== EXERCISE INSTRUCTIONS ==
When the line containing "Task: Open the Analysis menu" appears in the entries below, begin printing there and stop after the line containing "The width and"; print each of those lines exactly and no other line.

== DATA SECTION ==
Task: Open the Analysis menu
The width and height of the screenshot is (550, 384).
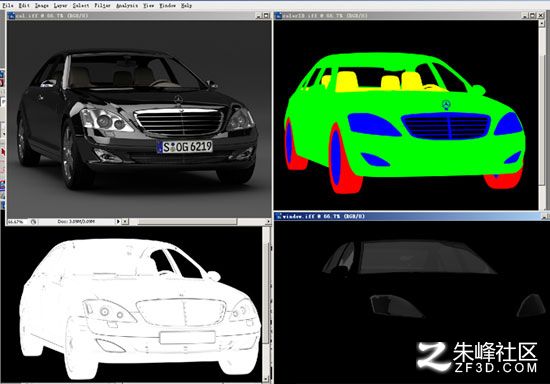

==

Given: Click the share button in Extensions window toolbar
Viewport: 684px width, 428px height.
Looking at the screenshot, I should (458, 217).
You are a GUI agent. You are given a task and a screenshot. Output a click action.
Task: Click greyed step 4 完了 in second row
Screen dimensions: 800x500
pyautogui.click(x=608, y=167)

== ANSWER TO THIS TASK ==
Task: Open the Analysis menu
The width and height of the screenshot is (550, 384).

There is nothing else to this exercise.